Facial fractures are a common injury and occur to the most prominent portions of the face in the vast majority of cases. These include the nose, cheeks, and jaw as frequent sites of facial fractures.. Blunt trauma is the most common cause with fists, falls, sporting activities and automobile accidents being the most common causes.
Cheek bone fractures, technically known as zygomatico-maxillary complex (ZMC) fractures, happen frequently. The cheek bone is less prominent than the centrally positioned nose but it is the most protruding structure on the side of the face and there are two of them. The cheek bones are a unique facial bone because, although it is a sturdy stock of bone, it is attached to the eye superiorly, the upper jaw inferiorly and the temple posteriorly by relatively thin legs of bone. This is why it is often called a tripod fracture when it becomes broken. (even though technically there are four legs or attachments) Once impacted by enough force, the thinner legs break causing the body of the cheek bone to be pushed inward and usually downward as well. This flattens the cheek bone and causes a tremendous amount swelling and bruising, particularly around the eye area.
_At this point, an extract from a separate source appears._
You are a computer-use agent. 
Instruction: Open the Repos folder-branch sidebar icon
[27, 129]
This appears to be the exact injury suffered recently by Food Network TV host, Marc Summers, in Philadelphia. This story drew my attention not only because of the recognizeable facial injury pattern but because I have always liked his well known show, ‘Unwrapped’. So to ‘unwrap’ his facial injury, the mechanism as he described the events of his injury is a classic example of what can cause a ZMC fracture. Rapid deceleration with his face planted right up against the glass partition of a cab in a rainstorm is how the accident happened.
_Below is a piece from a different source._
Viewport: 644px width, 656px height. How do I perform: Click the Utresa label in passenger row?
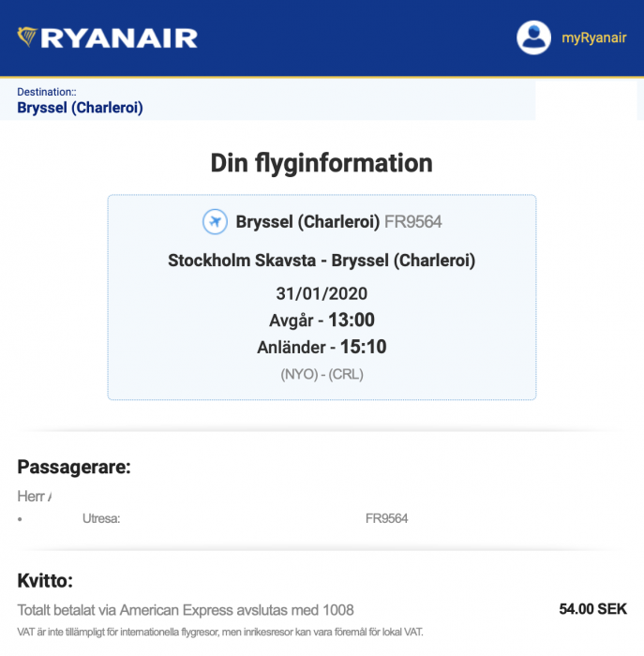pyautogui.click(x=101, y=518)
Because it is a natural reaction to turn one’s head even in the split-second of the event, the side of the face where the cheekbone is prominent slams into an immoveable object. The legs of the cheekbone fracture, pushing it inward and down into the maxillary sinus. This was described as ‘wiping out half of my face’ which is somewhat accurate. Fortunately this is a blunt injury where the bone is fractured but no soft tissue is lost. Despite the magnitude of this facial fracture, it can be successfully repaired through an incision inside the mouth with or without an external lower eyelid incision. It requires the cheek bone to be repositioned and then held there to heal with small titanium plates and screws.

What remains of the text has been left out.